The Indian government is putting serious money behind the effort. On July 16, 2026, the government authorized an additional 1.28 trillion rupees ($13.3 billion) to fund semiconductor design, production machinery, and supply-chain infrastructure.
Prime Minister Narendra Modi is counting on Tata to reduce India's reliance on imported chips. Right now, the country buys almost all of its semiconductors from abroad. Getting a domestic industry off the ground is a national priority, and the price tag keeps growing.
What This Means for Your Portfolio
For investors, the story here is not about one delay or one older node. It is about the sheer difficulty of starting a chip industry from nothing - and the government spending that tries to overcome it.

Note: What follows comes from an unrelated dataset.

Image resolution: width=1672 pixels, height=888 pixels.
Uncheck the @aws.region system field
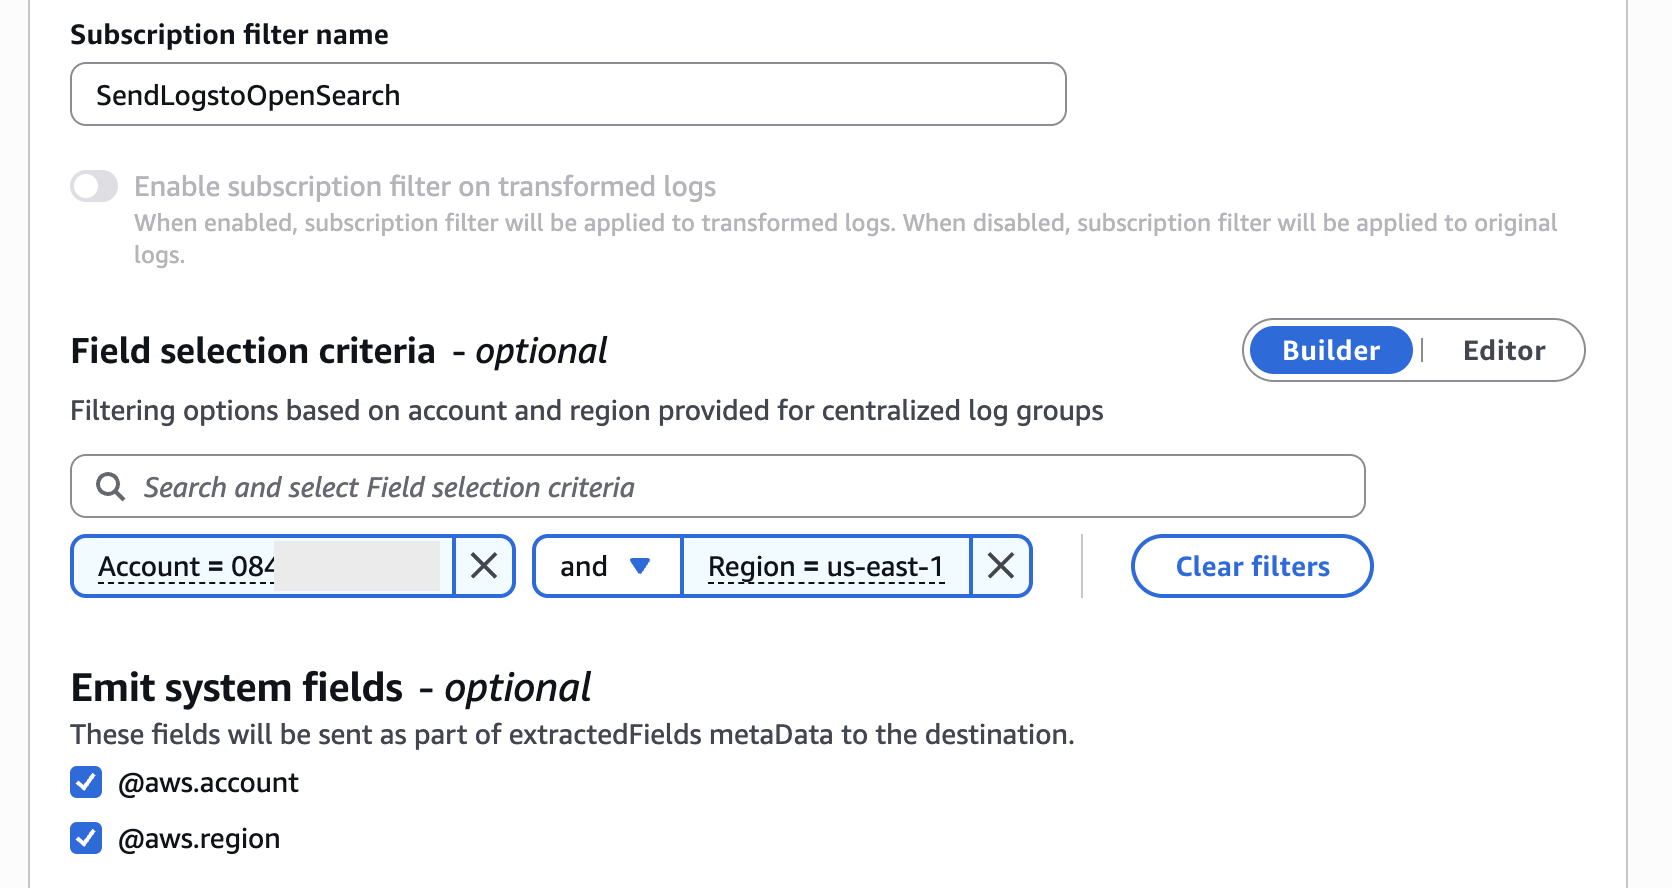point(86,838)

Why does it matter? India is a huge and growing market for chips, from cars and phones to industrial equipment. But the country has no real chip manufacturing base today. Every delay at Tata pushes back the day when Indian companies can buy chips made at home instead of importing them.
That creates opportunity and risk. Companies in the global chip supply chain - equipment makers, design software firms, materials suppliers - could benefit from years of Indian government spending. At the same time, a slower ramp in India means demand for imported chips stays higher longer, which is good for established chipmakers in Taiwan, South Korea, and the U.S.
For your portfolio, the lesson is in the timeline. Government-backed projects like this take years, often longer than promised. Betting on a quick breakthrough in Indian chipmaking is probably a bet that will take a while to pay off.
But the billions being poured in are real, and they are not going away. The companies that supply the tools and know-how for these long, hard projects are often the ones that come out ahead - even when the headlines focus on delays.